NETANYAHU DEVE LASCIAR LIBERO ISRAELE
Queste leggi, sebbene non formino un testo costituzionale unitario, sono considerate la base di quello che noi chiameremmo il diritto costituzionale israeliano, e, nella gerarchia delle fonti, sta sopra a tutte le altre norme di grado inferiore, che non possono quindi contrastare le norme contenute nelle fonti di grado superiore [le leggi fondamentali].
Scopo di questa premessa è fare comprendere quanto sia vano raccontare la Storia dello Stato di Israele prima del 2018, una manciata di anni fa, quando Netanyahu riuscì a far approvare una nuova legge fondamentale dello Stato-Nazione del popolo ebraico.
L’articolo 1, lettera ‘b’ proclama Israele “Stato-nazionale del popolo ebraico, nel quale esso realizza il suo diritto naturale, culturale, religioso e storico all’autodeterminazione”.
Tale legge fondamentale sancisce la valorizzazione del tratto ebraico dello Stato in due modi differenti.
Il primo, senza porsi problemi di riconoscimento di garanzie individuali e collettive, interessa il riconoscimento ufficiale del tricolore orizzontale con la stella di David al centro, della menorah come emblema dello Stato, dell’Hatikvah come inno ufficiale, di Gerusalemme come capitale, e la valorizzazione dell’immigrazione ebraica e la connessione spirituale e culturale con gli Ebrei della diaspora.

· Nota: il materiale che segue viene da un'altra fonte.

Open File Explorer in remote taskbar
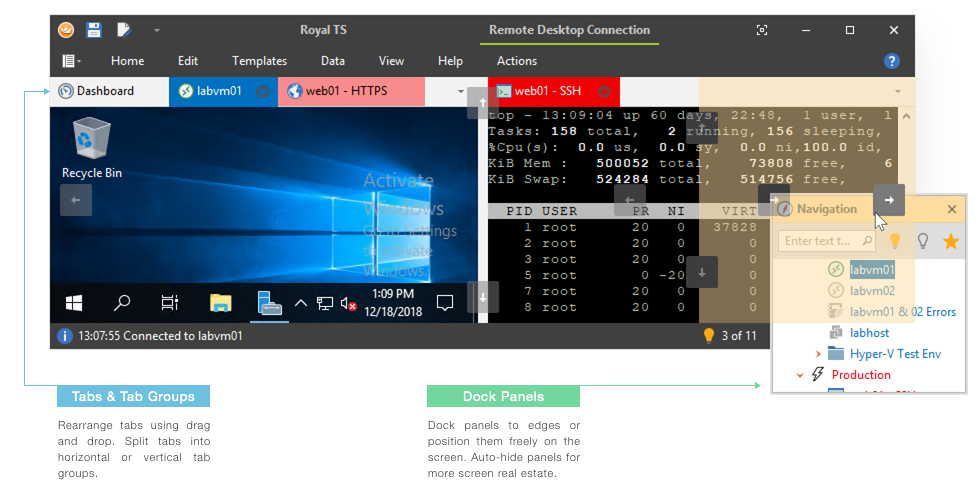980x480 pixels. (x=220, y=302)
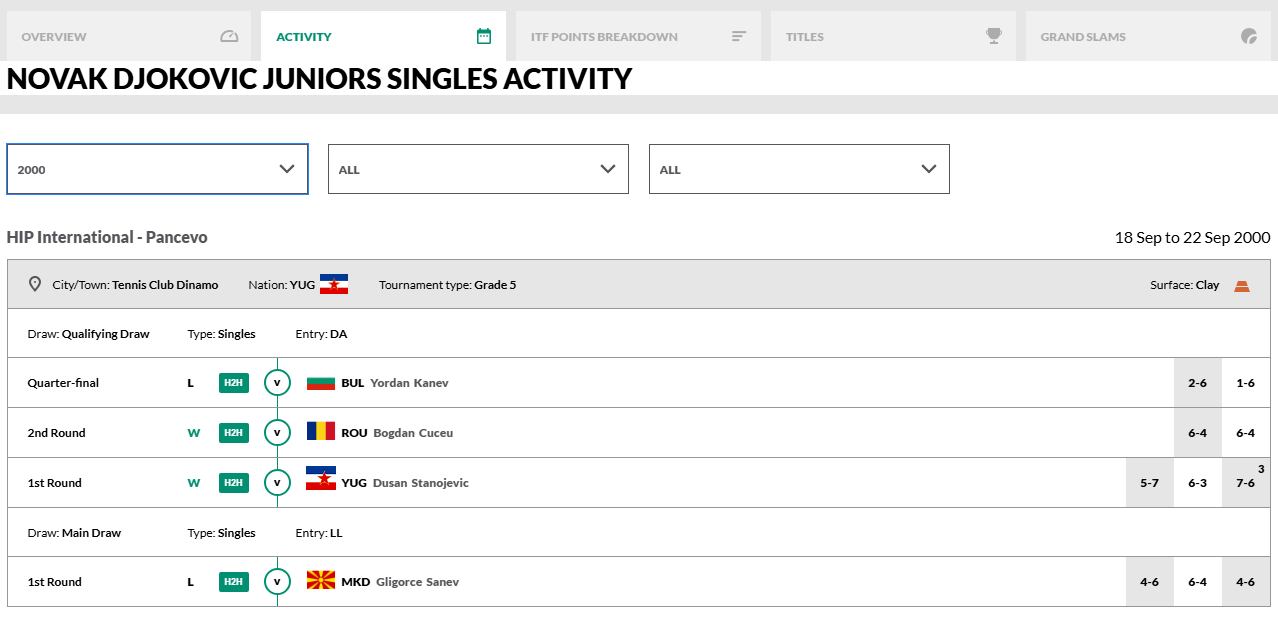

Il secondo evidenzia un riconoscimento che àncora l’identità collettiva dello Stato a concetti ed istituti specifici chiaramente lesivi della uguaglianza sostanziale tra i cittadini.
E cioè:
- il diritto di autodeterminazione, esplicitamente riservato soltanto al popolo ebraico, e non, per esempio, ad un arabo, o ad un islamico, o ad un cristiano, o a un indù.
- il riconoscimento dell’ebraico come unica lingua ufficiale;
- il diritto all’insediamento nei cosiddetti territori occupati che, ex articolo 7, è presentato come un valore nazionale.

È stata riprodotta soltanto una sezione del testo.